___ TASK INPUTS ___

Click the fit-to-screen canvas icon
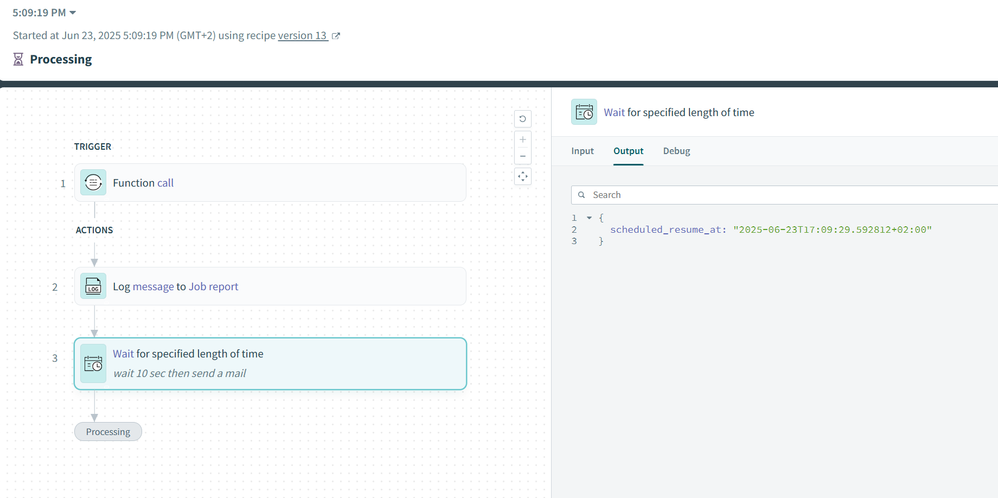This screenshot has width=998, height=498. point(522,177)
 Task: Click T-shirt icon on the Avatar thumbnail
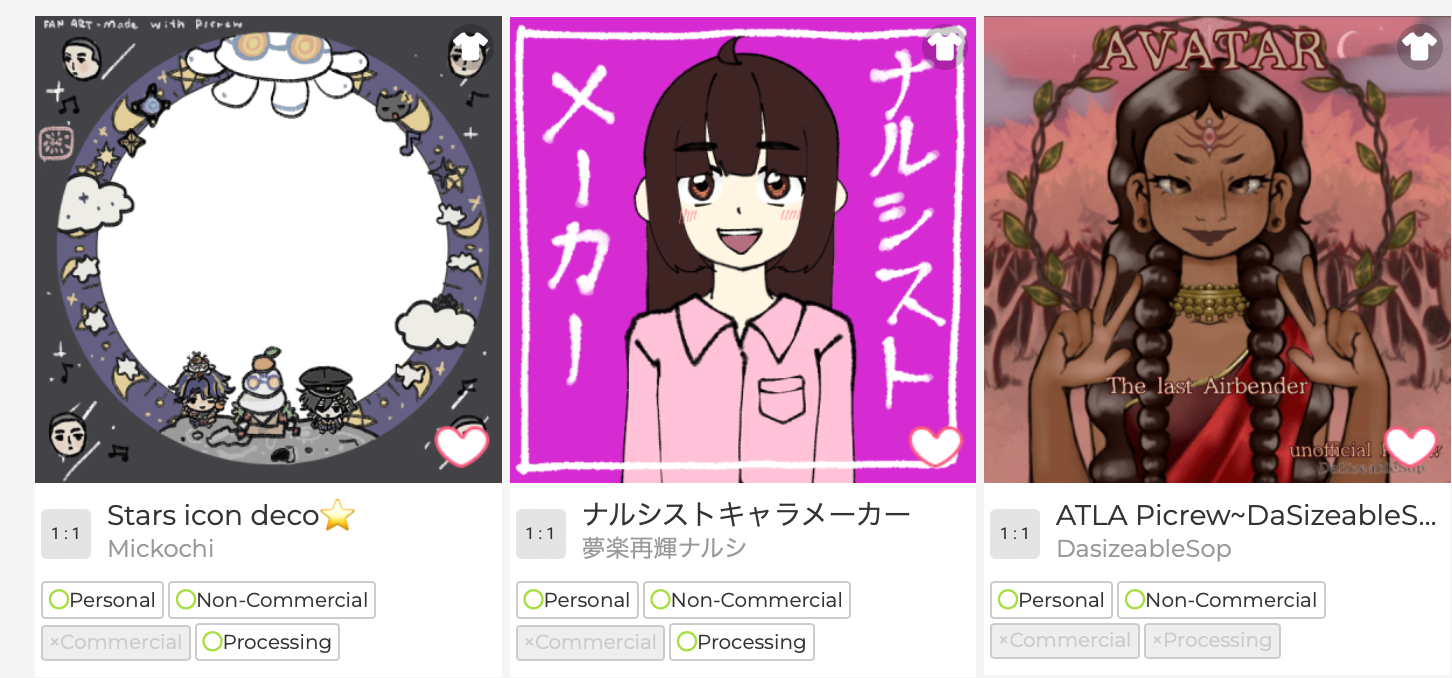[x=1418, y=47]
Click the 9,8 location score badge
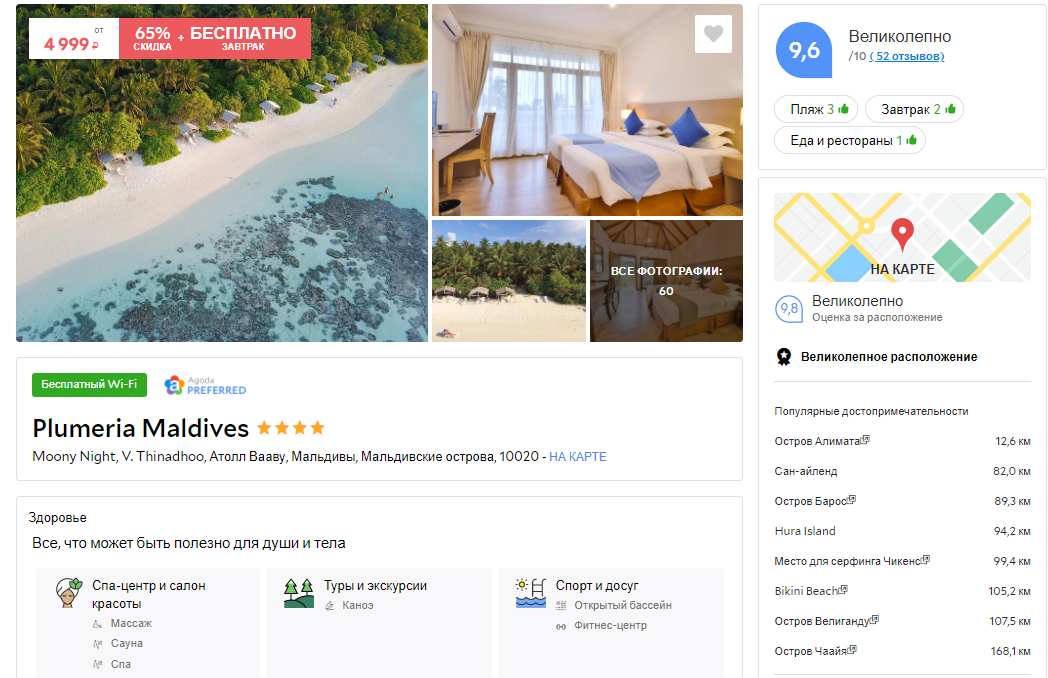 click(789, 309)
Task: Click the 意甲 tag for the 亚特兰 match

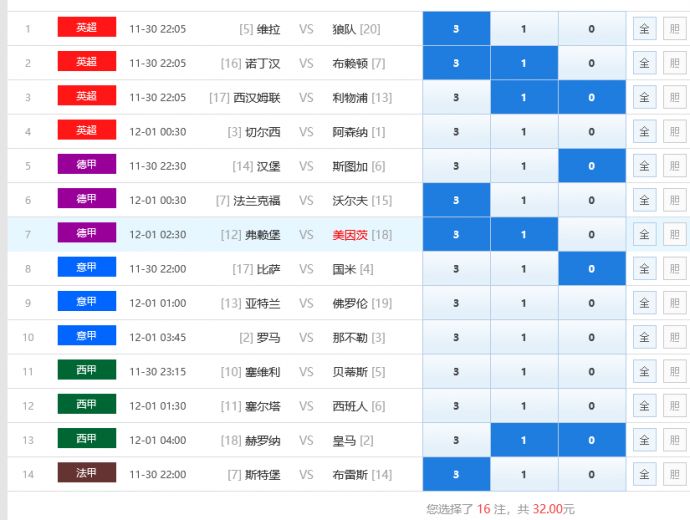Action: pyautogui.click(x=87, y=302)
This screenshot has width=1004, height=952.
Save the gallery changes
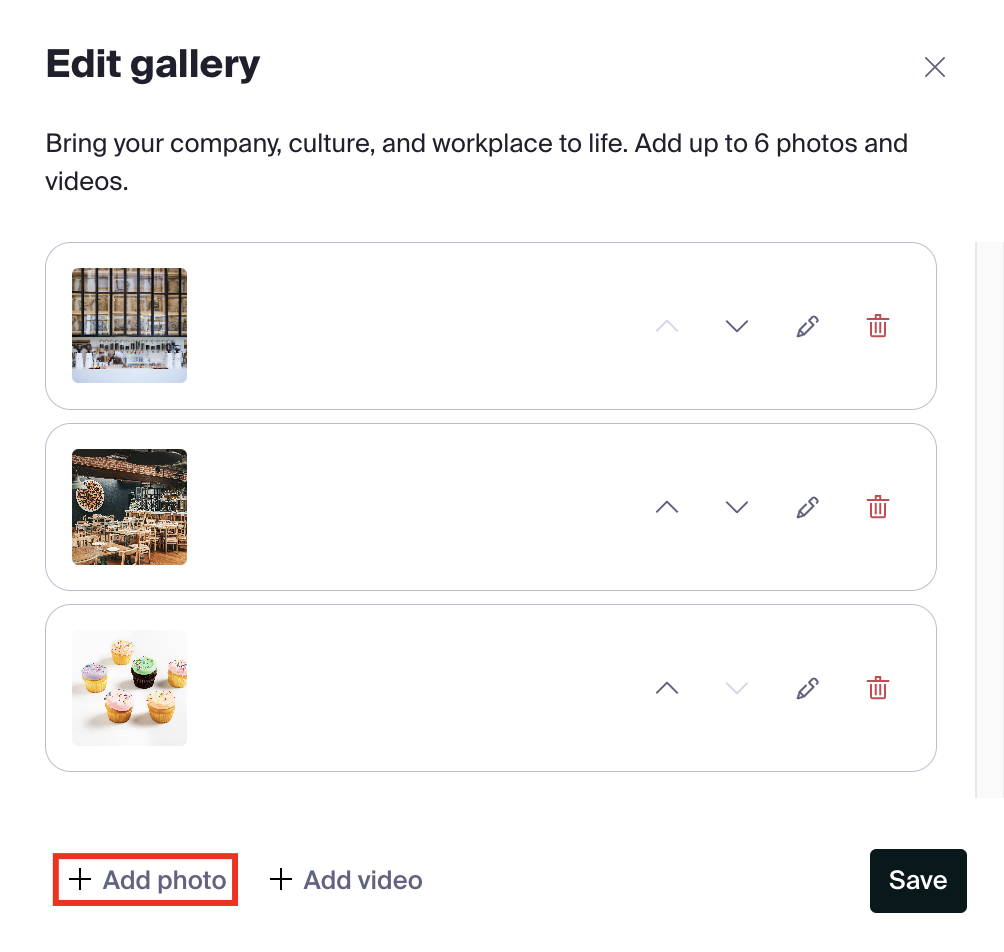pos(917,880)
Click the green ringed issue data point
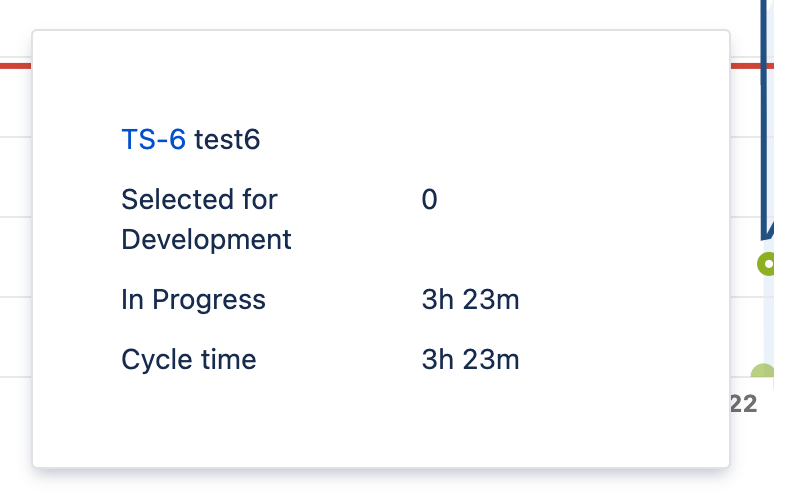 pos(768,264)
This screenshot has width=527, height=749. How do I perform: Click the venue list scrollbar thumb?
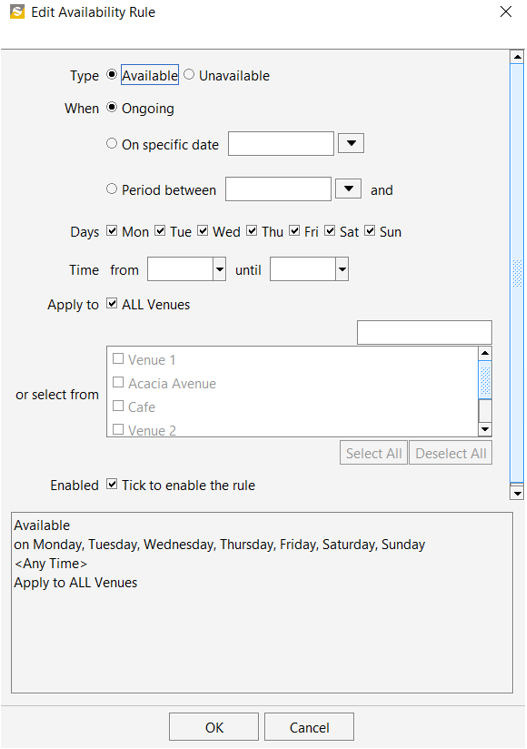tap(485, 379)
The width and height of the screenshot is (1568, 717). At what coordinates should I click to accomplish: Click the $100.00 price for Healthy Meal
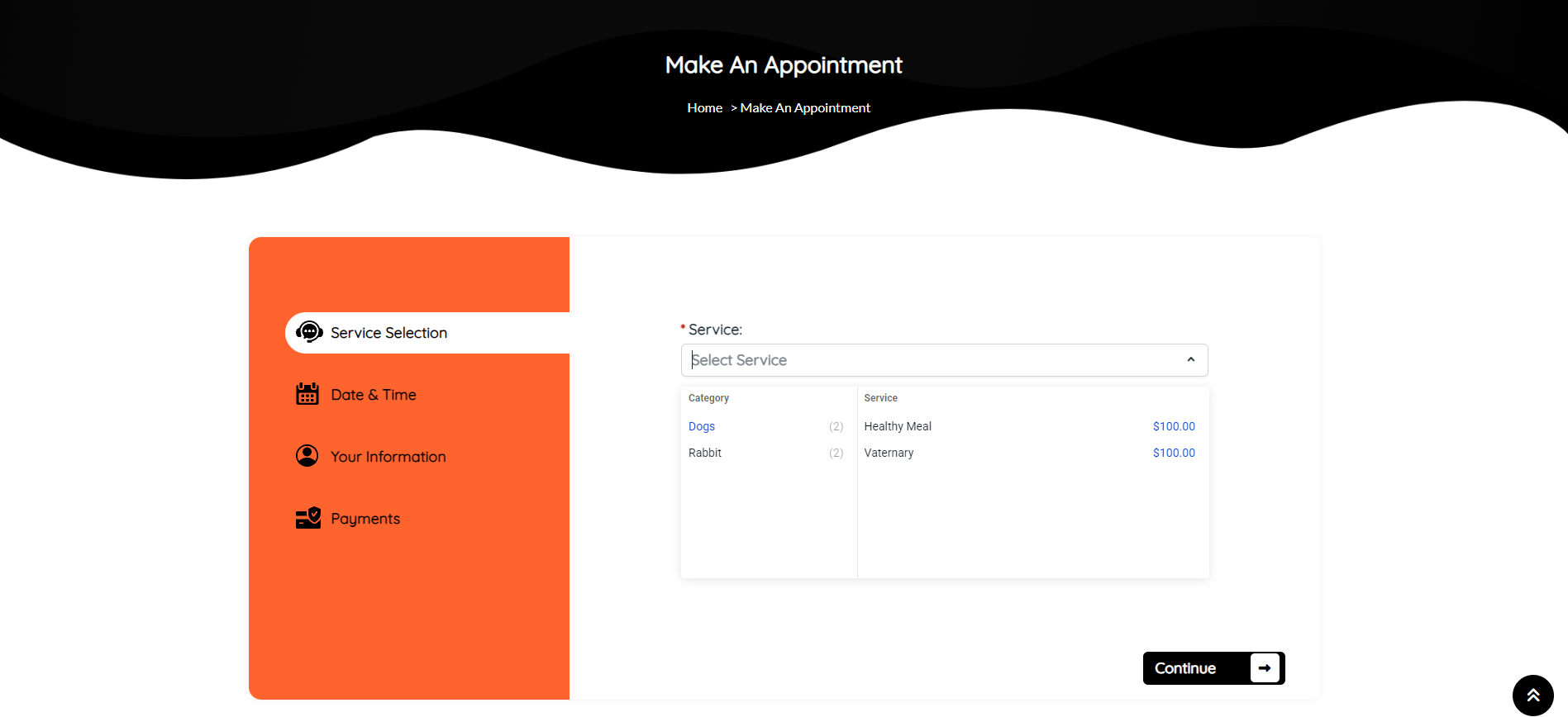pyautogui.click(x=1174, y=426)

___

WHAT TO DO – The answer must be the full set of records, repeated exactly, with no pictures.

EXERCISE OUTPUT –
Click the fit-to-screen canvas icon
This screenshot has width=998, height=498. point(522,177)
 Task: Click T-shirt icon on the Avatar thumbnail
[x=1418, y=47]
Click the 9,8 location score badge
 click(789, 309)
Task: Click the 意甲 tag for the 亚特兰 match

Action: pyautogui.click(x=87, y=302)
This screenshot has width=1004, height=952.
Save the gallery changes
pos(917,880)
Click the green ringed issue data point
 pos(768,264)
This screenshot has width=527, height=749. How do I perform: Click the venue list scrollbar thumb?
tap(485, 379)
The width and height of the screenshot is (1568, 717). At what coordinates should I click to accomplish: Click the $100.00 price for Healthy Meal
pyautogui.click(x=1174, y=426)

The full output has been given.